NE DİYEM? (2)Şiirin hikayesini görmek için tıklayın „Fransa Devlet Başkanı Macron, partisi Yurttaşlar Birliği, Avrupa Parlamentosu seçimlerinde, faşist Le Pen’in partisi Ulusal Toparlanma’ya (UT) kıyasla hezimete uğrayınca, Fransa’yı genel seçimlere götürmeye karar verdiğinde New York Times, “Fransa dehşet verici bir şeyin eşiğinde” diyordu. Le Monde’a göre Macron, “Fransa’nın geleceğiyle poker oynuyordu”. İngiltere’de yorumcular “Çok pervasız... sorumsuzca bir karar” dediler. Gerçekten de bu seçimlerde, II. Dünya Savaşı’nda Nazi-SS’lerle birlikte savaşmış, Cezayir’de suikastlara, işkencelere katılmış faşistlerin kurduğu, bir partinin devamı olan ırkçı, Müslüman düşmanı UT’nin iktidara gelme olasılığı hızla artıyor.
MACRON’UN HESAPLARI; Macron’un kampında iki açıklama dikkati çekiyor: Birincisi: Macron’un, Le Pen karşısında merkez sağı ve solu arkasına alması için, UT’nin “aşırılıklarını” vurgulaması, hatta bu hafta bir konuşmada yaptığı gibi “iç savaş riskinden” söz etmesi yeterli olacak. İkincisi, eğer UT seçimlerden yeni hükümeti kuracak oranda oy alarak çıksa bile, “tecrübesiz” liderliği ülkeyi yönetemeyecek, ekonomi politikaları kriz yaratacak, IMF’yi çağırmak gerekebilecek, UT’nin gerçek yüzü açığa çıkacak.
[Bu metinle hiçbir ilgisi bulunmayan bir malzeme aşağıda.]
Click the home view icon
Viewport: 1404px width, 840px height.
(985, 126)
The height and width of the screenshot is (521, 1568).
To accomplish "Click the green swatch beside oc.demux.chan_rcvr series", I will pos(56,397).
Bu koşullarda yapılacak başkanlık seçimlerini Macron’un partisinden bir başka “merkez sağ” aday kazanarak ülkeyi yeniden “normalleştirecek”. (Sayın Yazar Engin Yıldızoğlu’nun 27 Haziran Perşembe günki Cumhuriyet Gazetesi’nde yayınladıoğı DEHŞET VERİCİ BİR ŞEYİN PEŞİNDE adlı Köşe Yazısı’ndan alıntıdır. Yazının tamamını okumanızı öneririm.)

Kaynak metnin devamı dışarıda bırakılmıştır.